Now, if you’ve ever heard of this guy before, chances are you’ve already fallen asleep. But don’t freak out!
So what is KL Divergence? Well, let me put it this way imagine you have two cats named Fluffy and Whiskers. You want to compare how much they like their food bowls by measuring something called “cat preference.” But here’s the catch: instead of just comparing which cat eats more out of each bowl (which would be too simple), we need to take into account how much each cat likes or dislikes each bowl.
That’s where KL Divergence comes in! It measures the difference between two probability distributions, and can help us figure out whether Fluffy prefers her food from Bowl A over Bowl B (or vice versa).
Now, if you’re still with me, Let’s kick this off with some math. The formula for KL Divergence is:
D(P || Q) = sum [ P(x) * log2(P(x)/Q(x)) ]
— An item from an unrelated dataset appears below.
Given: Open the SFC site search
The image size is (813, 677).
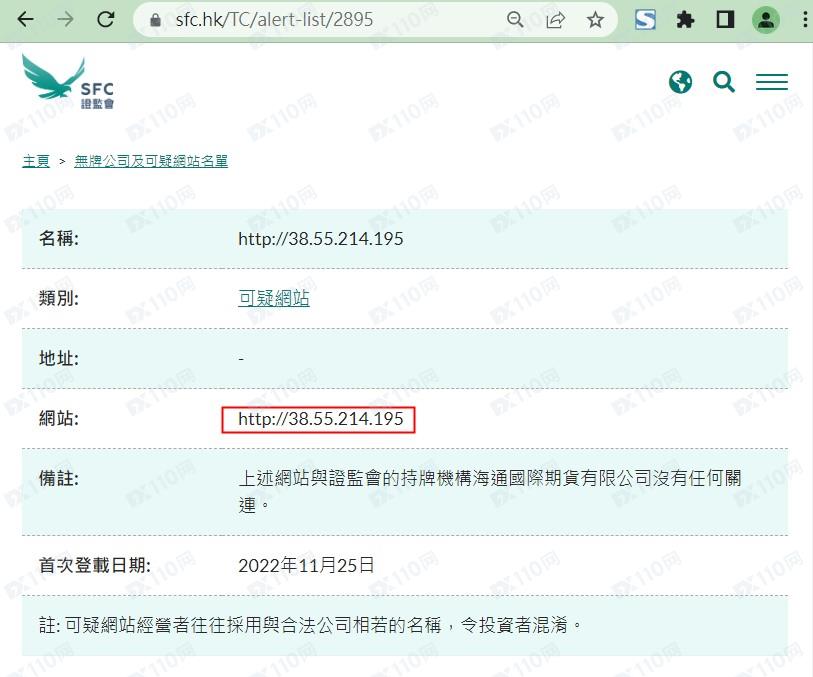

Where P and Q are the two probability distributions we want to compare (in our case, Fluffy’s preferences for Bowl A vs. Bowl B).
So let’s say that Fluffy eats from Bowl A with a probability of 0.75, and from Bowl B with a probability of 0.25. And let’s also assume that Whiskers has the opposite preference she likes Bowl B more than Bowl A (with probabilities of 0.25 and 0.75 respectively).
To calculate KL Divergence, we would plug these numbers into our formula:
D(P || Q) = sum [ P(x) * log2(P(x)/Q(x)) ]
For Fluffy’s preferences for Bowl A vs. Whiskers’ preferences for Bowl B (which is essentially comparing Fluffy to the opposite of herself), we get:
D(Fluffy || Whiskers) = 0.75 * log2(0.75/0.25) + 0.25 * log2(0.25/0.75)
We have our KL Divergence score, which tells us how different Fluffy’s preferences are from Whiskers’. In this case, the result is:
D(Fluffy || Whiskers) = 1.68 bits (or nats if you prefer)
Now go forth and calculate some KL Divergences of your own just don’t blame us if you fall asleep in the process!